Core Concepts
This paper surveys the state of quantum natural language processing, showing how NLP-related techniques including word embeddings, sequential models, attention, and grammatical parsing have been used in quantum language processing. It also introduces a new quantum design for the basic task of text encoding, and discusses the challenges of distinguishing between hypothetical and actual statements in language models.
Abstract
The paper begins by introducing some basic concepts in quantum computing, including superposition, entanglement, and quantum gates and circuits. It then presents a detailed example of how quantum circuits could be used to represent sequences of characters that make up natural language texts, highlighting both the promise and challenges of this approach.

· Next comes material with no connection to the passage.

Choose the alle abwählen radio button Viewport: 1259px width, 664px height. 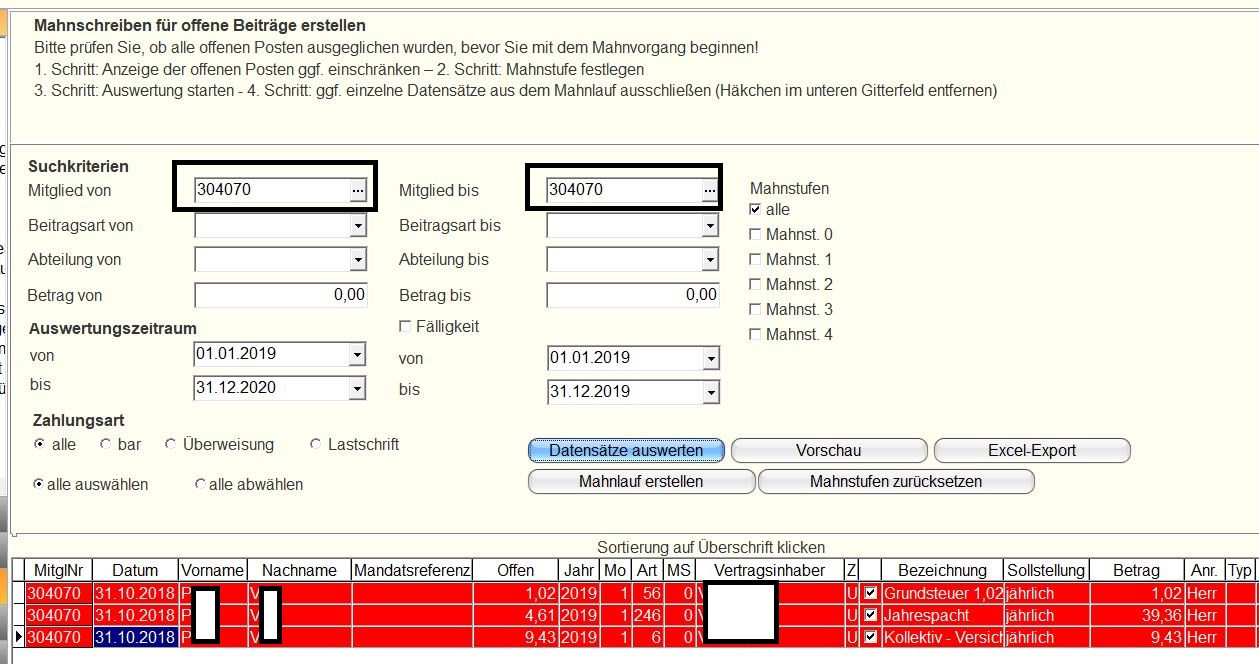tap(200, 484)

The main body of the paper surveys various ways in which other aspects of language processing have been modeled on quantum computers, including word embeddings, sequential models, and attention mechanisms. For word embeddings, the paper discusses both memory-efficient and circuit-efficient approaches to encoding words as quantum states, and how these can be used in quantum versions of techniques like word2vec.
For sequential models, the paper reviews previous work on quantum versions of n-gram models and hidden Markov models, and proposes a new quantum recurrent neural network architecture that aims to balance expressivity and efficiency for current NISQ hardware.
The paper also discusses quantum approaches to attention mechanisms, including the Quantum Self-Attention Neural Network (QSANN) which seeks to leverage high-dimensional Hilbert spaces to extract correlations that are intractable classically.
Finally, the paper considers the challenges of distinguishing between hypothetical and actual statements in language models, noting that this problem has taken on fresh urgency in AI systems for fact-checking. It argues that quantum mechanics provides a better starting point than classical mechanics for modeling this distinction.